*Text to read:*
-----
Six New Restaurants Getting It Right
This season’s restaurants bring an emphasis on food that shows its work
WRITER Daisy Barringer
There’s a certain clarity to San Francisco’s newest restaurant openings: an emphasis on food that shows its work. Not in the way your algebra teacher required, but in batter that’s fermented and fried, eggs set just right, skin crisped over flame. Familiar forms—bistros, pubs, tasting menus, cocktail bars—handled with care, where execution matters more than novelty. The common thread isn’t concept, but how the food is cooked, handled, and eaten.
A WOLF WITH TABLE MANNERS
WOLFSBANE
Wolfsbane marks a welcome return for Rupert and Carrie Blease after Lord Stanley, this time in Dogpatch, with a restaurant that leans into seasonality and texture. Dishes arrive with small moments of ceremony, from tableside pours to playful presentations, without tipping into fussiness. The experience can unfold as a multi-course tasting menu or be approached à la carte, with standout dishes ranging from the beloved buttermilk cabbage with uni bottarga to delicately layered shellfish and carefully handled duck. The room balances refinement and warmth, pairing high ceilings and sculptural lighting with an unhurried pace. The full bar hums without pulling focus, making the whole place easy to settle into.
-----
*Collected data:*
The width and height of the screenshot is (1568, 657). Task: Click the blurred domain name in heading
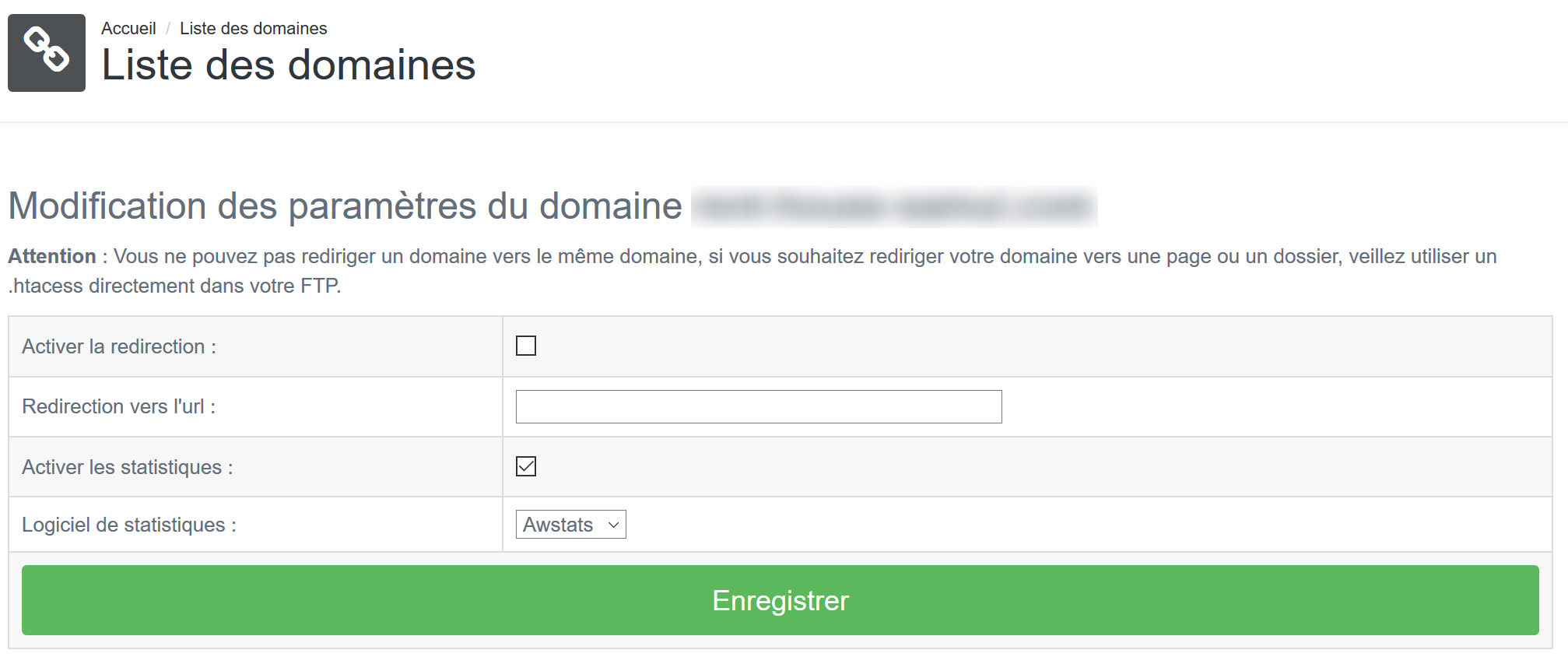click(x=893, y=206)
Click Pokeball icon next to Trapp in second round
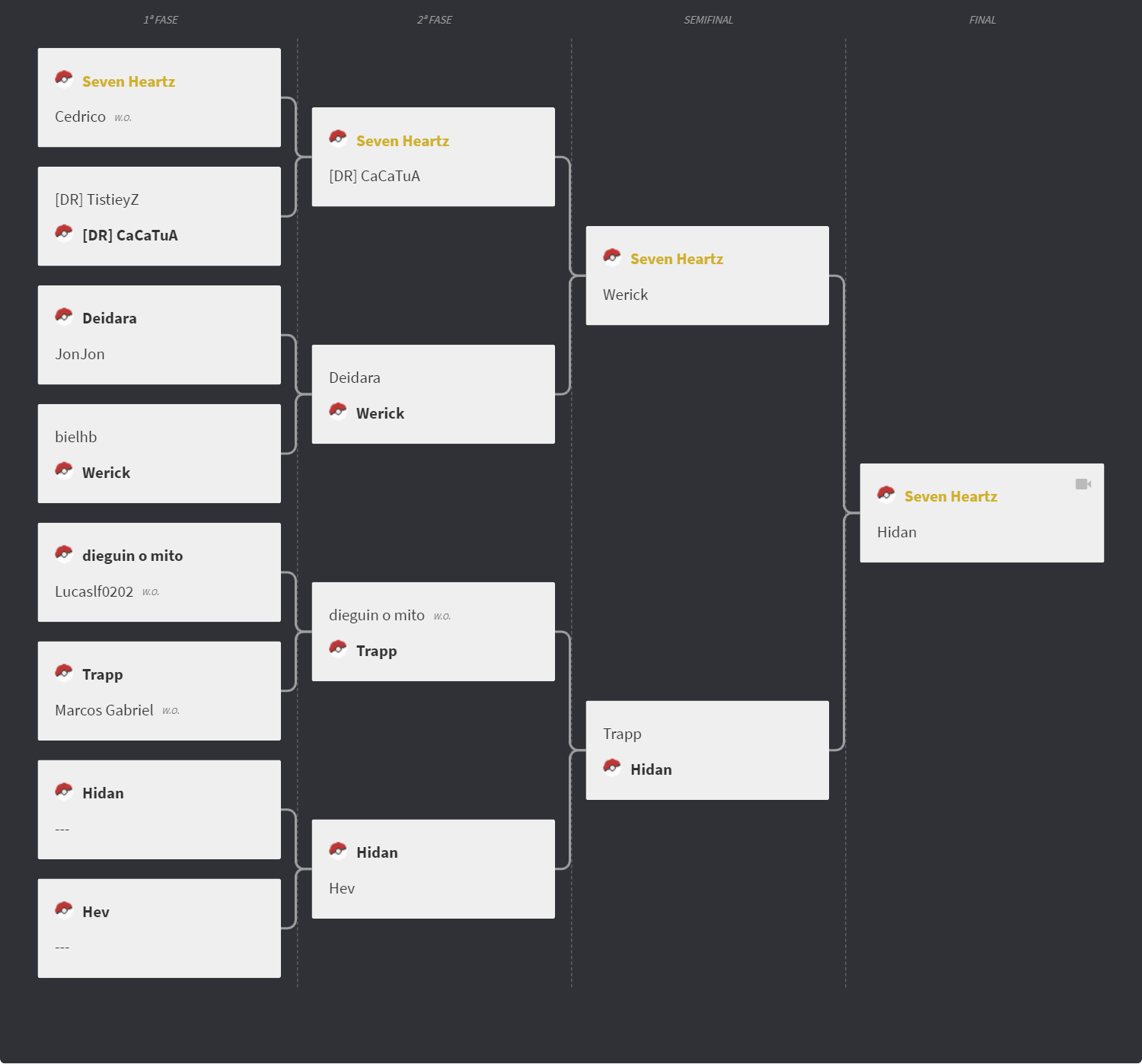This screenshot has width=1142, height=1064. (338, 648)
-----
*Set problem:* Revise the restaurant article from "Six New Restaurants" through "handled, and eaten.", changing "bistros" to "brasseries". None of the material is required here.

*Solution to this exercise:*
Six New Restaurants Getting It Right
This season’s restaurants bring an emphasis on food that shows its work
WRITER Daisy Barringer
There’s a certain clarity to San Francisco’s newest restaurant openings: an emphasis on food that shows its work. Not in the way your algebra teacher required, but in batter that’s fermented and fried, eggs set just right, skin crisped over flame. Familiar forms—brasseries, pubs, tasting menus, cocktail bars—handled with care, where execution matters more than novelty. The common thread isn’t concept, but how the food is cooked, handled, and eaten.